As Lightle’s in-field tests showed, an average six percent yield
reduction occurred in the foliar treated field section over the
untreated portion of the field. While the foliar did not cause the
reduction, the tests show that without it, the crop did just fine.
Therefore, if growers believe a foliar application is necessary, it
would be best to base that belief on the results of soil sampling and a
tissue monitoring program rather than a visual scan of the field. As
Lightle says, sometimes what appears to be a crop deficient in
potassium could be a crop that is suffering through a spell of cold
weather. Tissue tests can be misinterpreted, he adds, and nutrient
levels will vary in a plant depending on weather conditions, so it is
best to include tissue tests as part of a full program while monitoring
the crop’s progress throughout the season.
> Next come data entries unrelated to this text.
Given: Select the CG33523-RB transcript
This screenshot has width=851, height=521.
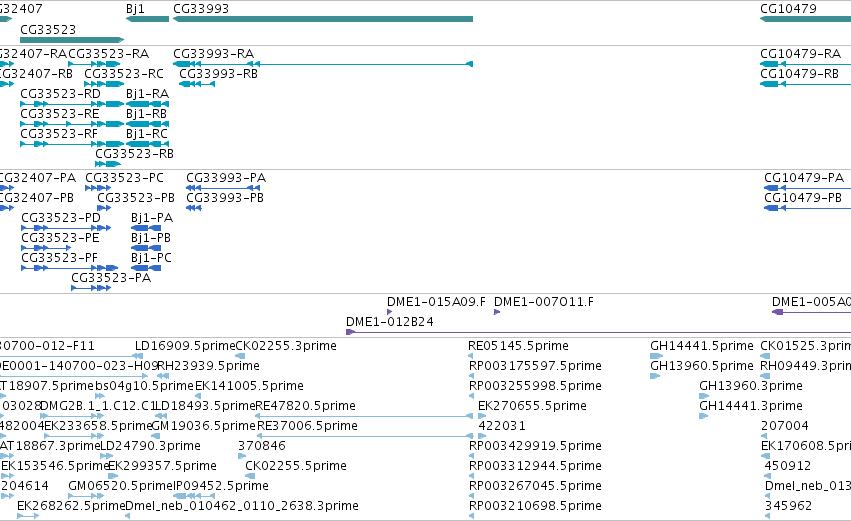Looking at the screenshot, I should coord(108,164).
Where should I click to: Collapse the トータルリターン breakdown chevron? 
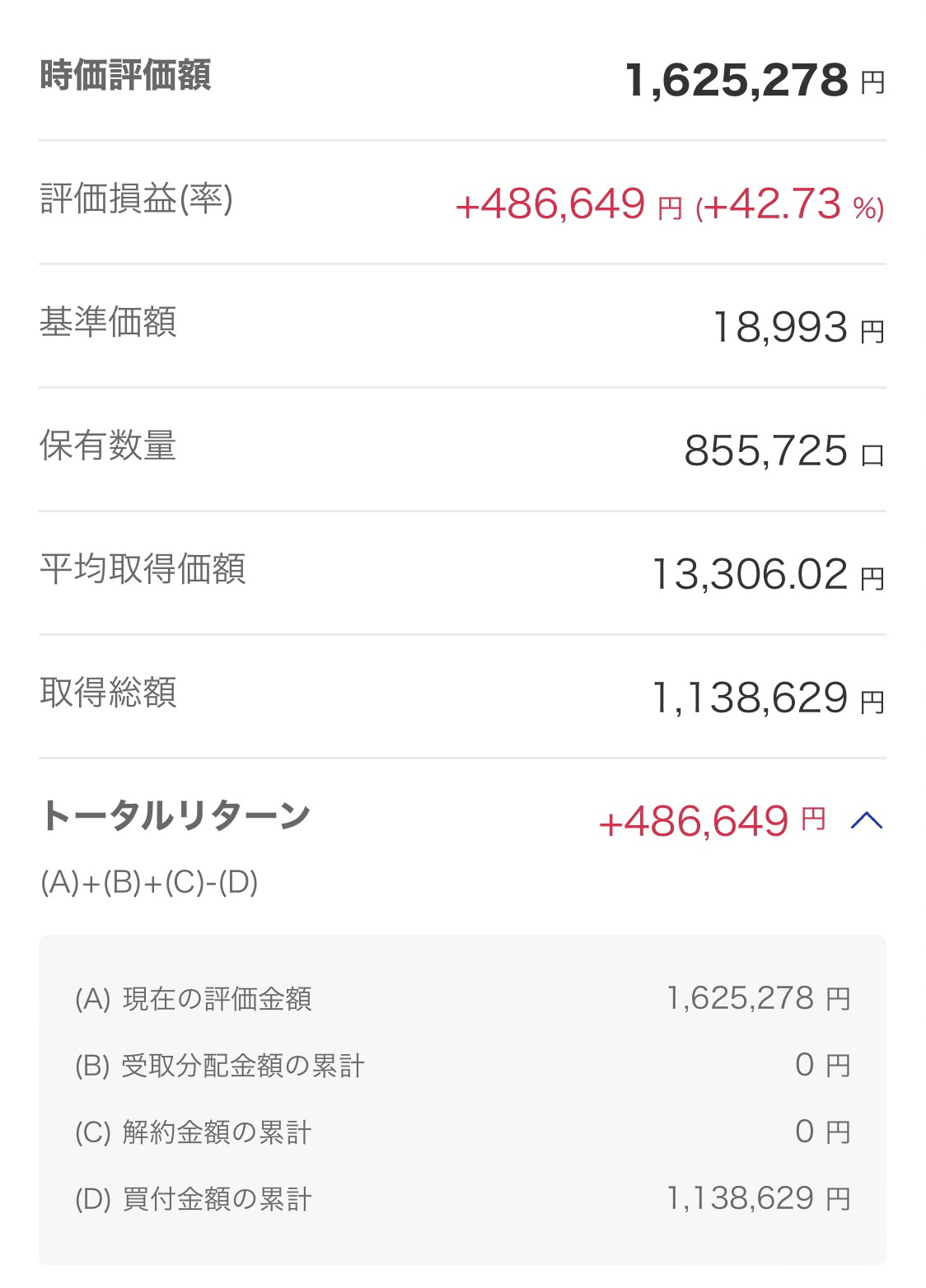click(x=866, y=820)
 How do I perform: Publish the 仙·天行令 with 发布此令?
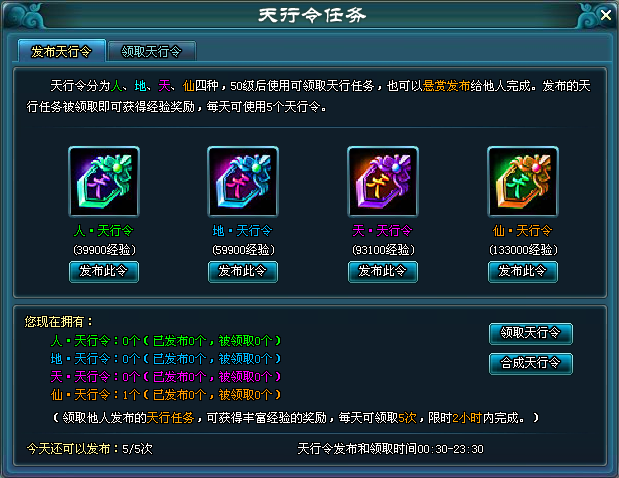point(523,272)
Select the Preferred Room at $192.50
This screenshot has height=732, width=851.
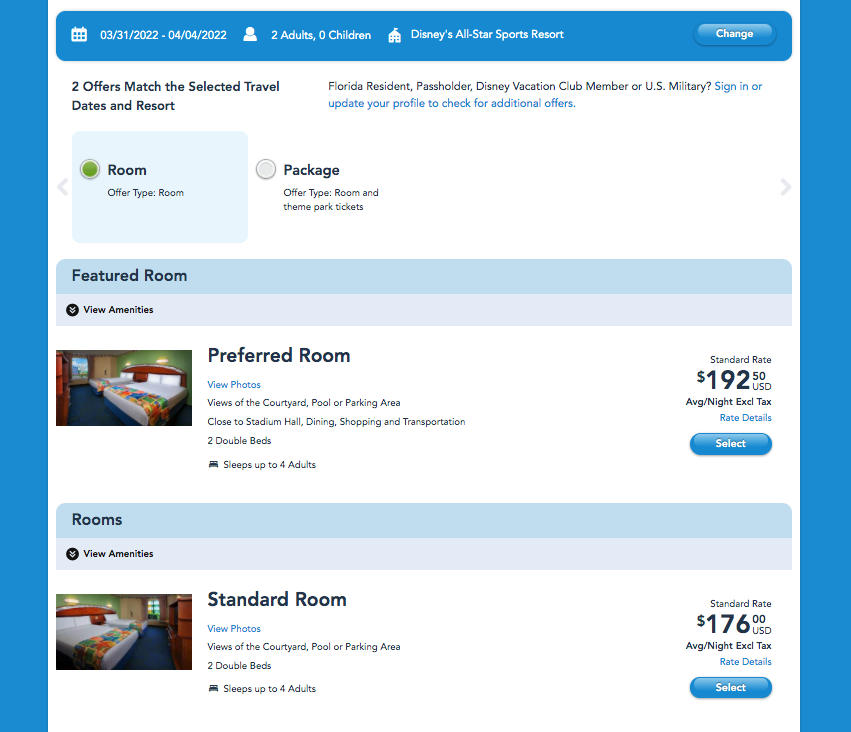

Getting nutrition right is often as much about consultation with
agronomists or crop advisors, soil and tissue test results, proper
application and years of experience as it is about a quick foliar fix.
Deficiencies can be corrected with a foliar application, according to
Lightle, but if a tissue test is being used to verify it, yield may
already be lost. Therefore, using foliar applications should be part of
an overall plan and not just as a quick fix.